** START GIVEN TEXT **

I actually have no criticism of this statement. I think that it is 100% correct. To summarize;
- Social Security is a wonderful and politically popular program.
- The doom and gloom surrounding the solvency of Social Security is very much overstated.
- As mentioned above little tweaks to it will extend the trust fund out indefinitely.
- Additionally Social Security’s solvency is often conflated with the national debt which it shouldn’t be. It is a separate trust fund. (My point)
So let’s move on to the heart of the argument:
As an early retiree at 50, you don’t get to count on that income for at least the first 12 years of retirement, and possibly for the first two decades. How much income are we talking about? Well, the maximum social security benefit for 2011 was $2366 a month. That assumed one started working at 21, paid the maximum each year, and retired at age 66. Adjusting that for age 70 (about 8% a year) gets you to $3219 a month. Remember that your spouse will also have a benefit. Just to make things easy, let’s assume the spouse gets ½ of your benefit. That’s a total of $4829 a month, or $57,948 a year, adjusted to inflation. When you consider Social Security, the doc who retires at 70 only needs to save 5% of his income each year versus the early retiree’s 38% (almost 8 times as much savings). Granted, the early retiree will also eventually get a Social Security benefit, but if you don’t get it for 12-20 years, and you need your stash to last an extra decade or two, you really can’t use a more aggressive withdrawal rate to make up for it.
It is certainly accurate that the early retiree will not be able to tap Social Security at least until age 62, and preferably until age 70. But by saving a healthy portion of his take-home income, the early retiree no longer needs Social Security. The assumption that allows him to retire early is that he is living off of the safe withdrawal rate of his nest egg.
This means that early retirement planning is very much based on a worst case scenario (a world with no Social Security) which, In turn, means that any Social Security that he eventually gets will be pure gravy; welcome additional income in his old age.
I do like the statistic about the 70-year-old physician only needing to save 5% of his income compared to the 50-year-old early retiree who needs to save 38% of his income.
But there is, of course, another way of looking at this. The 70-year-old retiree has to work 100% longer (40 years of work instead of 20 years of work) in order to live at the same level of income in retirement as the early retiree who saved 33% more of his take-home pay.
Viewed in this light, and postulating that minimal happiness was lost to decreased spending, isn’t this additional 33% saved extremely well compensated?
Which brings us to the final part of the argument around Social Security.
To make things worse, the early retiree gets slightly less Social Security when it finally does kick in because he paid into the system for less than 35 years.
This is a valid criticism.
There is no getting around the fact that if you work less than 35 years your ultimate Social Security payment will go down.
My suspicion, though, is that the money that you will save by not paying into Social Security for an additional 20 years, when invested, will be worth more then the money that you will eventually lose due to smaller Social Security payments.
Full disclosure: I did not actually do this calculation because I do not know how (if you do, please fact check me.) But my justification for this assumption is that the Social Security trust fund is invested in treasuries and it is expected that your portfolio (which will include some proportion of higher risk equities) will produce higher returns in the long run.
So as always it comes down to the question of how much additional happiness you lose for each additional fraction of savings percentage that you commit to.
Which is why I am not unlike a broken record. This ends up being the crucial question in deciding when you want to retire, no matter how I spin it.

** END GIVEN TEXT **

• DIRECTIONS:
Edit the stretch of the early-retirement passage from "There is no" through "the long run.", putting "government bonds" in place of "treasuries". The lines that come next are separate material, unconnected to the passage on early retirement.

** START DATASET EXCERPT **

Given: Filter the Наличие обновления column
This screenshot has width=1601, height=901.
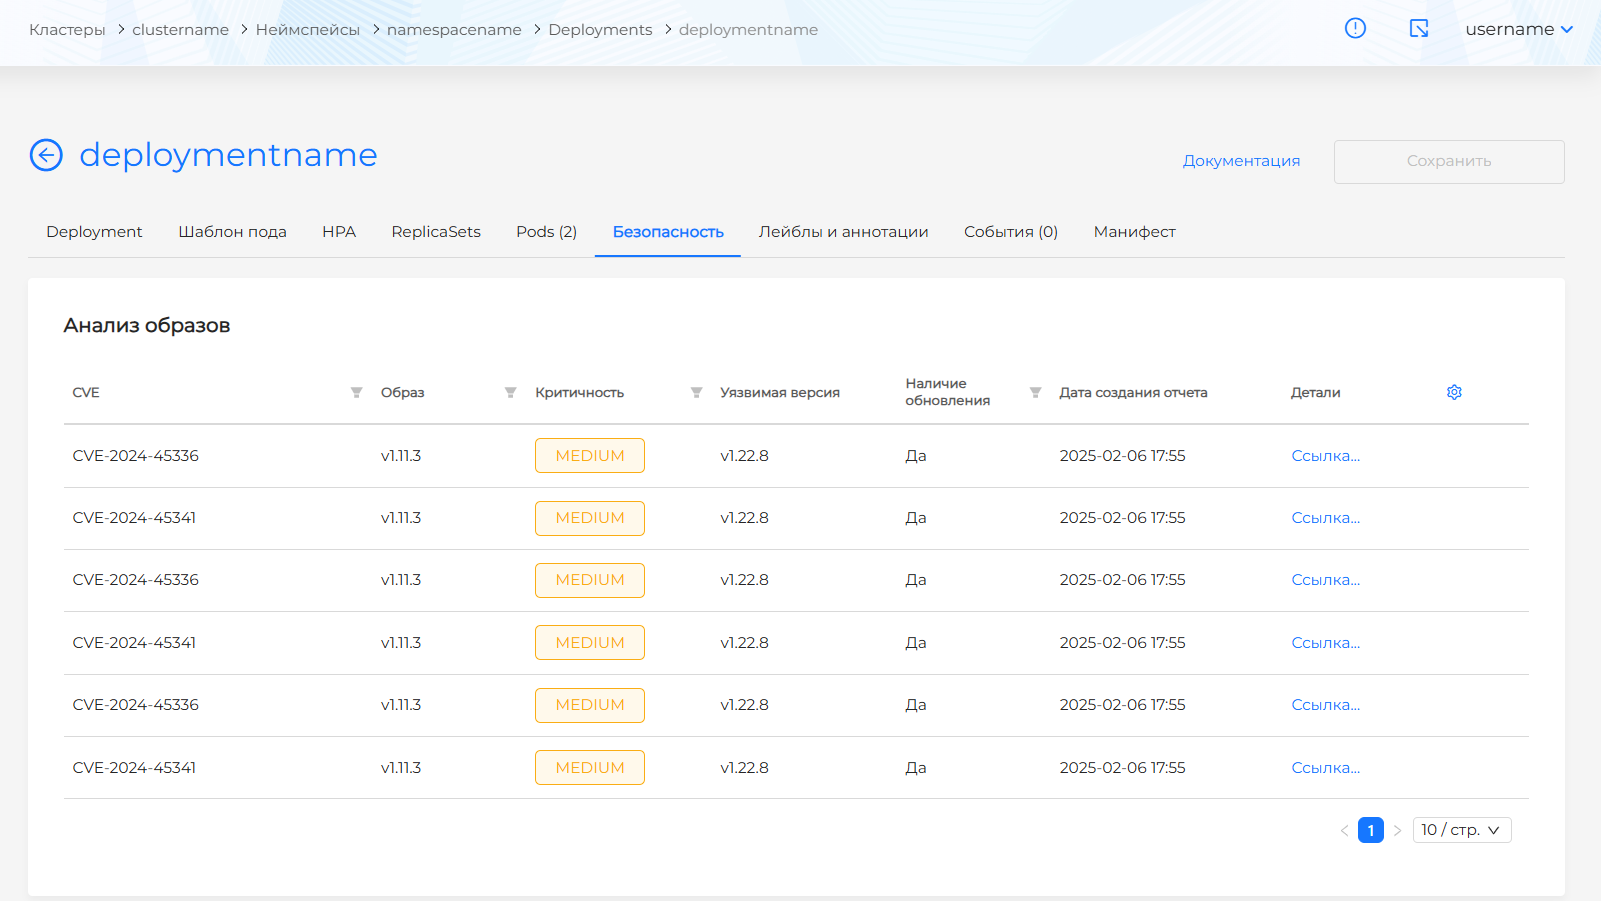Looking at the screenshot, I should (x=1035, y=392).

** END DATASET EXCERPT **

• REPLY:
There is no getting around the fact that if you work less than 35 years your ultimate Social Security payment will go down.
My suspicion, though, is that the money that you will save by not paying into Social Security for an additional 20 years, when invested, will be worth more then the money that you will eventually lose due to smaller Social Security payments.
Full disclosure: I did not actually do this calculation because I do not know how (if you do, please fact check me.) But my justification for this assumption is that the Social Security trust fund is invested in government bonds and it is expected that your portfolio (which will include some proportion of higher risk equities) will produce higher returns in the long run.